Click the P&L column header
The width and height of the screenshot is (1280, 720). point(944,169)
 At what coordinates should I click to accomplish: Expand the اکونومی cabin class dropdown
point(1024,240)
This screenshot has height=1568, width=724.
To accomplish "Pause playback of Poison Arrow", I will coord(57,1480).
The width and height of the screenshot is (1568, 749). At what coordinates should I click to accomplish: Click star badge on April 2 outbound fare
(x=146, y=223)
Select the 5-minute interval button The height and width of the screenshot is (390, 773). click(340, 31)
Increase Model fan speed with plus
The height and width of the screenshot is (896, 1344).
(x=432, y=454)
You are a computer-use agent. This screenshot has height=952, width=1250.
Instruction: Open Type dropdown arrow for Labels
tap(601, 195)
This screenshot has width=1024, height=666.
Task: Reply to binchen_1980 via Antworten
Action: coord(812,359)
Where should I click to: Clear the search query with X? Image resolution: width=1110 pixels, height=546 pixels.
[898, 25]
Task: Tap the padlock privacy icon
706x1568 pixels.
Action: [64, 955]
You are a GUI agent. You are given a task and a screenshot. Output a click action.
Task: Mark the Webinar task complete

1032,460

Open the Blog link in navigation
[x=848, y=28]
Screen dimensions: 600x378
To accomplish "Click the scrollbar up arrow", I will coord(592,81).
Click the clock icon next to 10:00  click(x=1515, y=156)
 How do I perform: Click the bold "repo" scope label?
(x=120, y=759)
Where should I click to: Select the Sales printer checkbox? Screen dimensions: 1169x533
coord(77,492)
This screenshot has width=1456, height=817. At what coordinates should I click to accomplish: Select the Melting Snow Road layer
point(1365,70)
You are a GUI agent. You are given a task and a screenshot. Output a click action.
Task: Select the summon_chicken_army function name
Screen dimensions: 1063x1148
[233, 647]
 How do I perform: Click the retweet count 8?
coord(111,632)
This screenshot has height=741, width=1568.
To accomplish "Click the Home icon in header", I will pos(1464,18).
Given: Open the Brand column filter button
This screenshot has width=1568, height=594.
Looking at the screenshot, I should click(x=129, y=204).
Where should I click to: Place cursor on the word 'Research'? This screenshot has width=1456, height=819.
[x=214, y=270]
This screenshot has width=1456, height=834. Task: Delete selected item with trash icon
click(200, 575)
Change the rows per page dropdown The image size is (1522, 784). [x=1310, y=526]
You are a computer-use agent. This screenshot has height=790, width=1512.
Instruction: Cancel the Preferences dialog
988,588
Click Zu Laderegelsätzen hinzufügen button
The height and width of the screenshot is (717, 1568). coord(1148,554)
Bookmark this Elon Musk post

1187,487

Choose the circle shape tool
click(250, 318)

++++++++++

▶ _CHALLENGE_
Write out every line of the records above as a numbered list, leaving out the blank lines.

▶ _EXERCISE RESULT_
1. Click the P&L column header
2. The width and height of the screenshot is (1280, 720). point(944,169)
3.  At what coordinates should I click to accomplish: Expand the اکونومی cabin class dropdown
4. point(1024,240)
5. This screenshot has height=1568, width=724.
6. To accomplish "Pause playback of Poison Arrow", I will coord(57,1480).
7. The width and height of the screenshot is (1568, 749). At what coordinates should I click to accomplish: Click star badge on April 2 outbound fare
8. (x=146, y=223)
9. Select the 5-minute interval button The height and width of the screenshot is (390, 773). click(340, 31)
10. Increase Model fan speed with plus
11. The height and width of the screenshot is (896, 1344).
12. (x=432, y=454)
13. You are a computer-use agent. This screenshot has height=952, width=1250.
14. Instruction: Open Type dropdown arrow for Labels
15. tap(601, 195)
16. This screenshot has width=1024, height=666.
17. Task: Reply to binchen_1980 via Antworten
18. Action: coord(812,359)
19. Where should I click to: Clear the search query with X? Image resolution: width=1110 pixels, height=546 pixels.
20. [898, 25]
21. Task: Tap the padlock privacy icon
22. 706x1568 pixels.
23. Action: [64, 955]
24. You are a GUI agent. You are given a task and a screenshot. Output a click action.
25. Task: Mark the Webinar task complete
26. 1032,460
27. Open the Blog link in navigation
28. [x=848, y=28]
29. Screen dimensions: 600x378
30. To accomplish "Click the scrollbar up arrow", I will coord(592,81).
31. Click the clock icon next to 10:00  click(x=1515, y=156)
32.  How do I perform: Click the bold "repo" scope label?
33. (x=120, y=759)
34. Where should I click to: Select the Sales printer checkbox? Screen dimensions: 1169x533
35. coord(77,492)
36. This screenshot has width=1456, height=817. At what coordinates should I click to accomplish: Select the Melting Snow Road layer
37. point(1365,70)
38. You are a GUI agent. You are given a task and a screenshot. Output a click action.
39. Task: Select the summon_chicken_army function name
40. Screen dimensions: 1063x1148
41. [233, 647]
42.  How do I perform: Click the retweet count 8?
43. coord(111,632)
44. This screenshot has height=741, width=1568.
45. To accomplish "Click the Home icon in header", I will pos(1464,18).
46. Given: Open the Brand column filter button
47. This screenshot has width=1568, height=594.
48. Looking at the screenshot, I should click(x=129, y=204).
49. Where should I click to: Place cursor on the word 'Research'? This screenshot has width=1456, height=819.
50. [x=214, y=270]
51. This screenshot has width=1456, height=834. Task: Delete selected item with trash icon
52. click(200, 575)
53. Change the rows per page dropdown The image size is (1522, 784). [x=1310, y=526]
54. You are a computer-use agent. This screenshot has height=790, width=1512.
55. Instruction: Cancel the Preferences dialog
56. 988,588
57. Click Zu Laderegelsätzen hinzufügen button
58. The height and width of the screenshot is (717, 1568). coord(1148,554)
59. Bookmark this Elon Musk post
60. 1187,487
61. Choose the circle shape tool
62. click(250, 318)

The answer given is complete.